## Required work:
Restate exactly, and only, the lines from the one containing "Select Bar Stool7 spot" through the end of the entries, keeping both endpoints.

## Listed records:
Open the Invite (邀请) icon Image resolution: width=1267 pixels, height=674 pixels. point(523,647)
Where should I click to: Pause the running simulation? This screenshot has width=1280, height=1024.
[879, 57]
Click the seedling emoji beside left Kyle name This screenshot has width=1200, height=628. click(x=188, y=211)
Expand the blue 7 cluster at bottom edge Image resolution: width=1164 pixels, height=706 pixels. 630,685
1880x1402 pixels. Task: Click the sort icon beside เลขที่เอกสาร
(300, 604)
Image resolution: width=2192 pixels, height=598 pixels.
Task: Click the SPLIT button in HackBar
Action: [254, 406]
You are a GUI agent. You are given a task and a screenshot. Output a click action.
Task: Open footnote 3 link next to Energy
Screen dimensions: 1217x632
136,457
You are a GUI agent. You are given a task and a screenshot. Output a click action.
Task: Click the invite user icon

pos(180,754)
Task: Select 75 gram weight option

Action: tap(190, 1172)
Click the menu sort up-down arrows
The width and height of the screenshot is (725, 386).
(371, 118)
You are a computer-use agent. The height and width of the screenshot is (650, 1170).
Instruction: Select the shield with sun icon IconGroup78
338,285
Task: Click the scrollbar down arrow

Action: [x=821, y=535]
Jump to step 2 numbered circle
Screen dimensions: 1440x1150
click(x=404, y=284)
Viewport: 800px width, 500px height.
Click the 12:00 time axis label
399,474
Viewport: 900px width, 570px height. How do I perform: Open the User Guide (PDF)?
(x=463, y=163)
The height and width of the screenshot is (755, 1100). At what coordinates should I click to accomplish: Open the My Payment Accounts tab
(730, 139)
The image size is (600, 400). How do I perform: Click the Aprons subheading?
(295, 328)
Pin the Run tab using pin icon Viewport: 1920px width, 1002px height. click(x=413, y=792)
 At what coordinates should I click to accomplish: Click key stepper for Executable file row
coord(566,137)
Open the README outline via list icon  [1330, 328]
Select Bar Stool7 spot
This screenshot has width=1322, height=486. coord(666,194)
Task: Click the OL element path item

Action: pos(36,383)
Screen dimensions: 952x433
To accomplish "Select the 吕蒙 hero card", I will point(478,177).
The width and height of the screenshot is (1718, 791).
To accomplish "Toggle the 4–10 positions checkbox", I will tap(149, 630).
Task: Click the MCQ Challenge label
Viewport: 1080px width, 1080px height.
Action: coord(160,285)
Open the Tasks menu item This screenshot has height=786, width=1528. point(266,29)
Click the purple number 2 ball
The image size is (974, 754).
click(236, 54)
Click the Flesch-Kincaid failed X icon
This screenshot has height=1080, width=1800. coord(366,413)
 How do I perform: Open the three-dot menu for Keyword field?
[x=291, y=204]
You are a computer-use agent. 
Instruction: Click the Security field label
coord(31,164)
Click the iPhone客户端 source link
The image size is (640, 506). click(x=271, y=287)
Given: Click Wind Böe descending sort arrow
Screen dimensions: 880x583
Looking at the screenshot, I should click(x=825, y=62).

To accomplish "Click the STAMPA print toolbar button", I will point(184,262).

## Result of this exercise:
Select Bar Stool7 spot
This screenshot has width=1322, height=486. coord(666,194)
Task: Click the OL element path item

Action: pos(36,383)
Screen dimensions: 952x433
To accomplish "Select the 吕蒙 hero card", I will point(478,177).
The width and height of the screenshot is (1718, 791).
To accomplish "Toggle the 4–10 positions checkbox", I will tap(149, 630).
Task: Click the MCQ Challenge label
Viewport: 1080px width, 1080px height.
Action: coord(160,285)
Open the Tasks menu item This screenshot has height=786, width=1528. point(266,29)
Click the purple number 2 ball
The image size is (974, 754).
click(236, 54)
Click the Flesch-Kincaid failed X icon
This screenshot has height=1080, width=1800. coord(366,413)
 How do I perform: Open the three-dot menu for Keyword field?
[x=291, y=204]
You are a computer-use agent. 
Instruction: Click the Security field label
coord(31,164)
Click the iPhone客户端 source link
The image size is (640, 506). click(x=271, y=287)
Given: Click Wind Böe descending sort arrow
Screen dimensions: 880x583
Looking at the screenshot, I should click(x=825, y=62).

To accomplish "Click the STAMPA print toolbar button", I will point(184,262).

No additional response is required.